May 11, 2026
Git a grip: job dead or drama alive?
From Today, Software Engineering Is Dead
Coders declare the job "dead" and the comments instantly turn into a food fight
TLDR: The article argues AI can now write a lot of code, but human judgment still decides whether that code is any good. Commenters were far less calm, with some saying this proves many coding jobs were never that skilled, while others fear a flood of low-quality AI junk will make real knowledge harder to find.
A spicy new post from Building #138 basically says software engineering isn’t gone, but it’s being radically reshaped by AI code-writing tools. The writer compares it to photography changing painting: the machine can now crank out workable code fast, but humans still matter for judgment, taste, and deciding what should be built in the first place. In other words, the boring part may be getting automated, but the smart part isn’t packing its bags just yet.
But honestly? The comments are where the real fireworks are. One camp flat-out refused the premise, saying if an AI can “slop it out,” then maybe that task never needed a true engineer to begin with. Ouch. Another commenter went full doom mode, warning that AI-generated junk could bury the actually useful guides and knowledge people rely on today, leaving future developers to basically dig civilization out of an algorithmic landfill. That’s not a comment, that’s a disaster movie pitch.

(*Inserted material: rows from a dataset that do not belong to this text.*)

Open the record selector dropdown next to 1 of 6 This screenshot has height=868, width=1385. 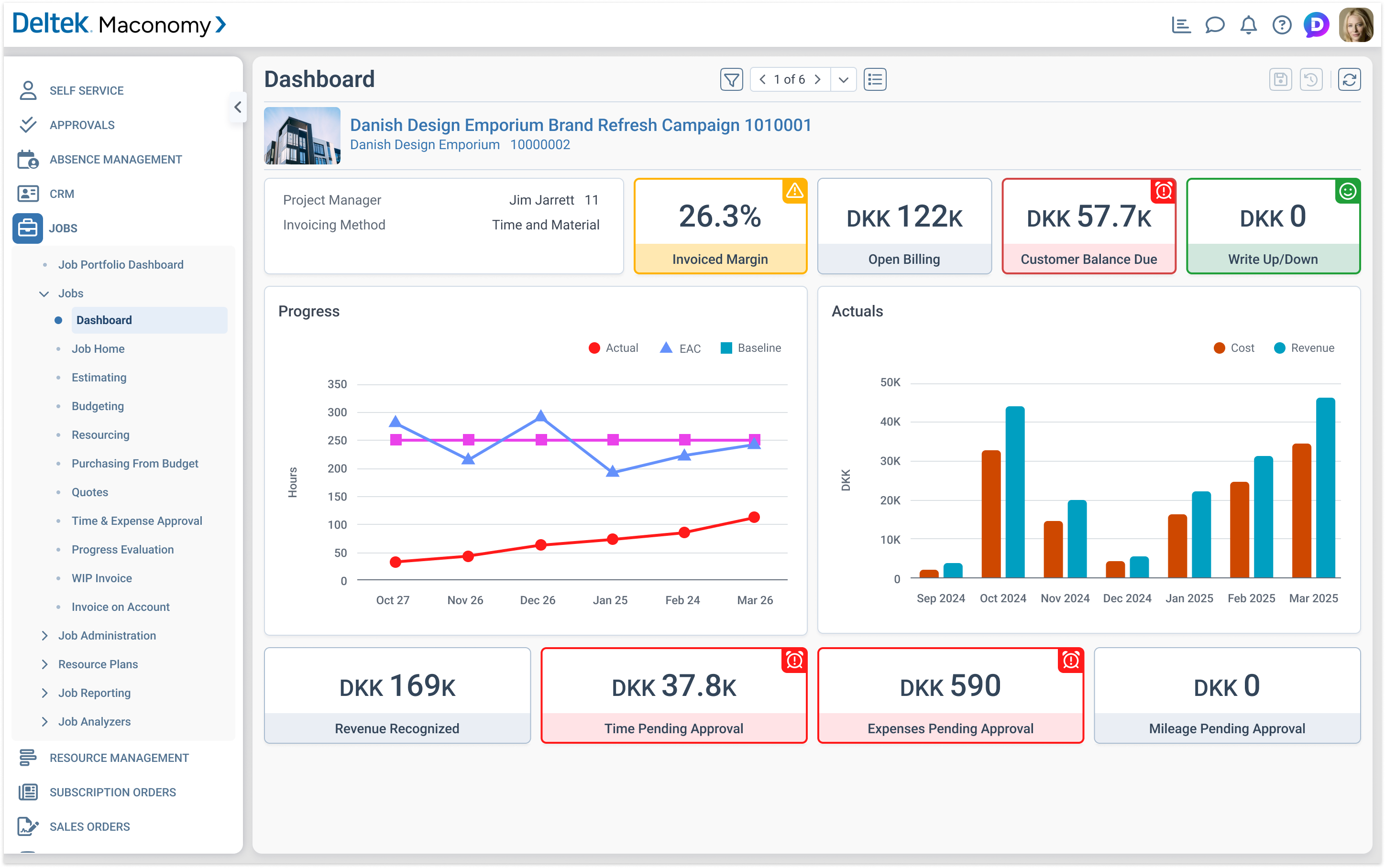click(843, 79)
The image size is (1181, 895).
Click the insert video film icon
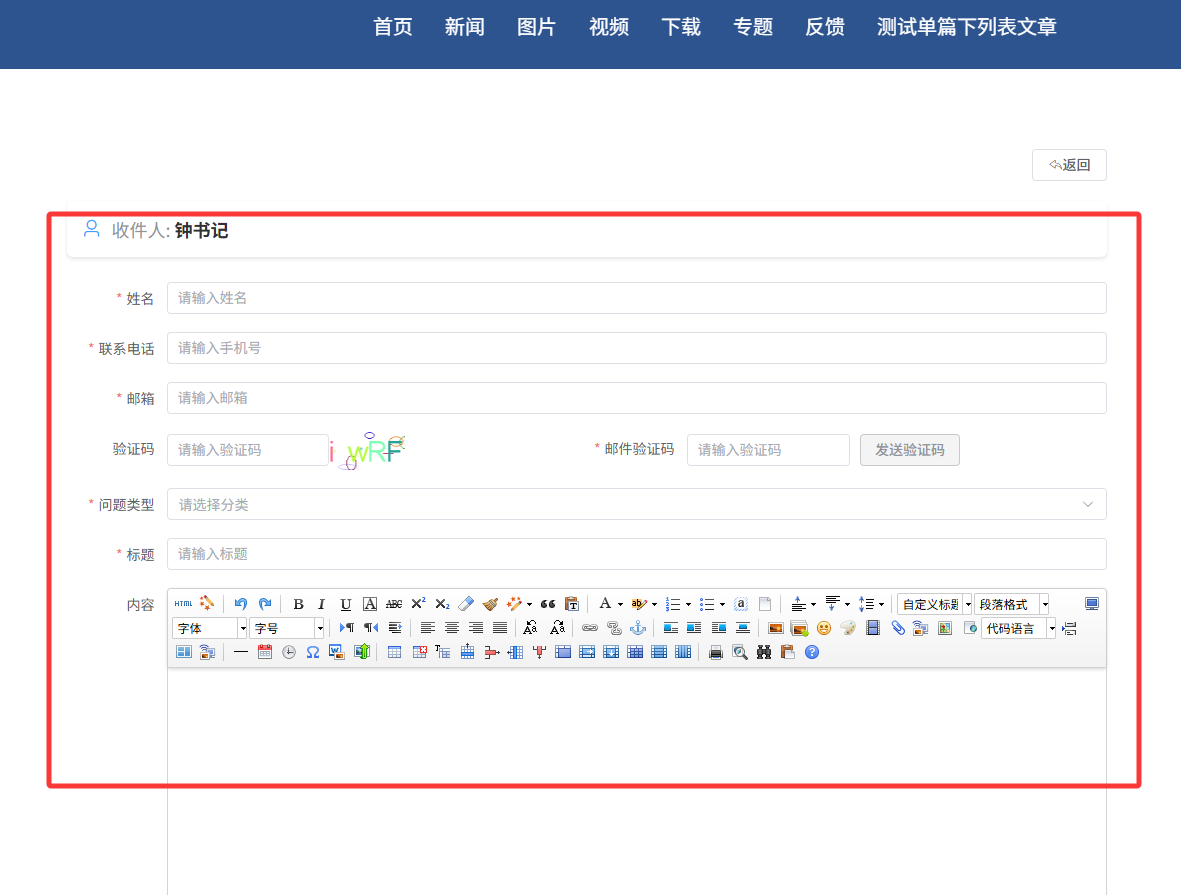pos(873,628)
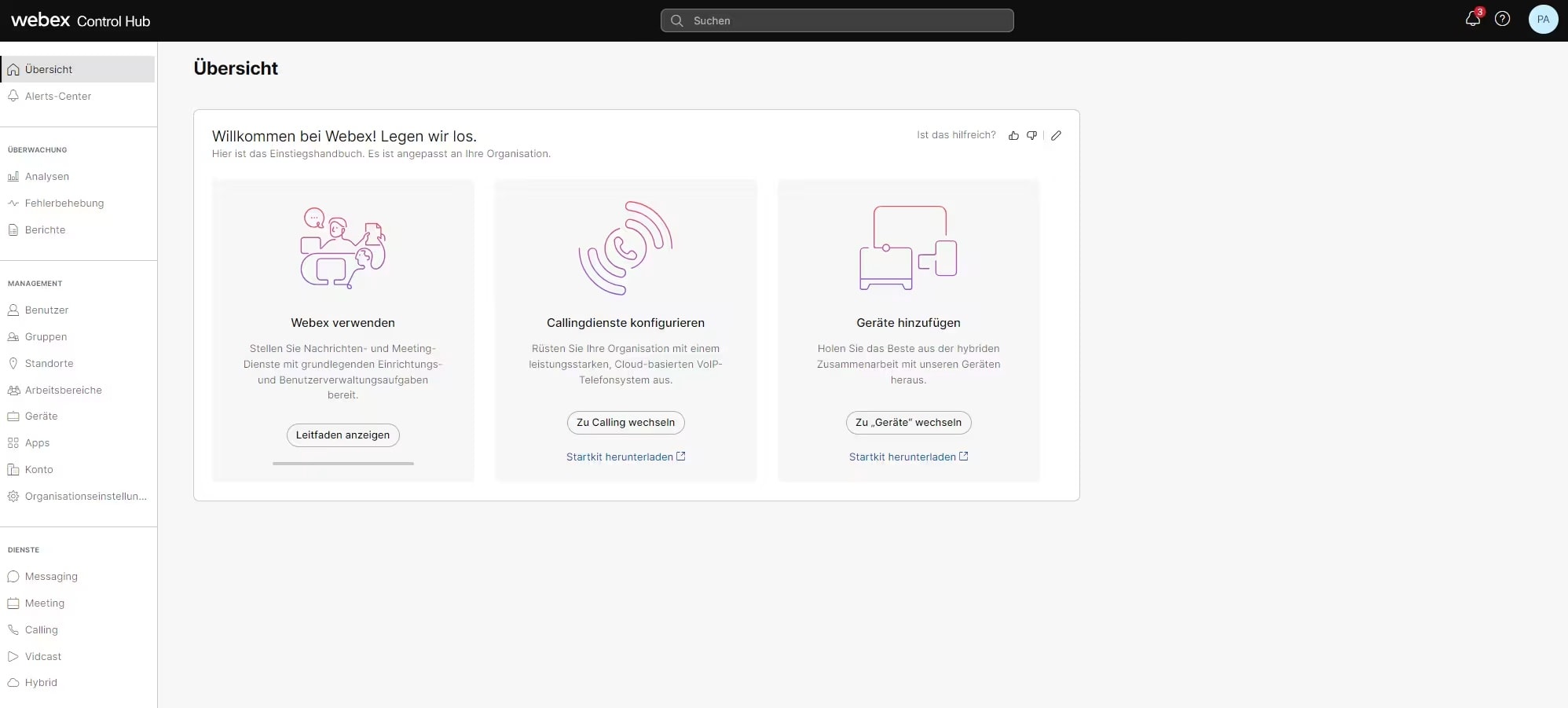Screen dimensions: 1568x708
Task: Click the thumbs up feedback icon
Action: point(1013,135)
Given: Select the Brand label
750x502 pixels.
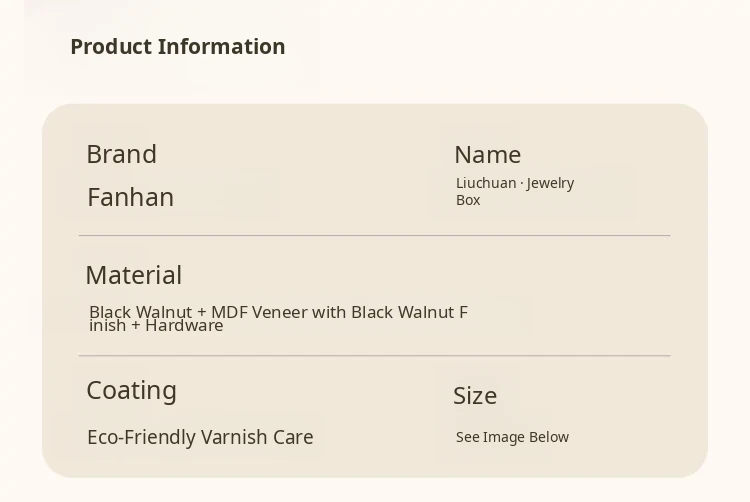Looking at the screenshot, I should tap(121, 154).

Then came the personal jabs. One reader side-eyed the author’s claim that big design changes used to take weeks or months, bluntly suggesting that if that’s normal, maybe the problem isn’t the work — it’s the worker. Meanwhile others laughed at the idea that using AI gives you more control than writing the code yourself, which is the nerd equivalent of saying a microwave gives you more control than cooking. The mood? Equal parts panic, eye-rolls, and “nice try, but we’ve seen this movie before.”
Key Points
- •The article argues that LLM coding agents are changing software engineering in a way analogous to how photography changed painting rather than eliminating it.
- •The author says tools such as Claude Code now produce more usable code than they did a year earlier, with fewer output issues that break execution.
- •The article states that LLMs reduce the cost and time required to implement or refactor design decisions, making experimentation easier.
- •The article says unguided LLM-generated code can include unnecessary features, architectural assumptions, and excessively large functions.
- •The conclusion is that skilled human oversight remains necessary to evaluate design quality and guide LLM output, even as code generation becomes cheaper and faster.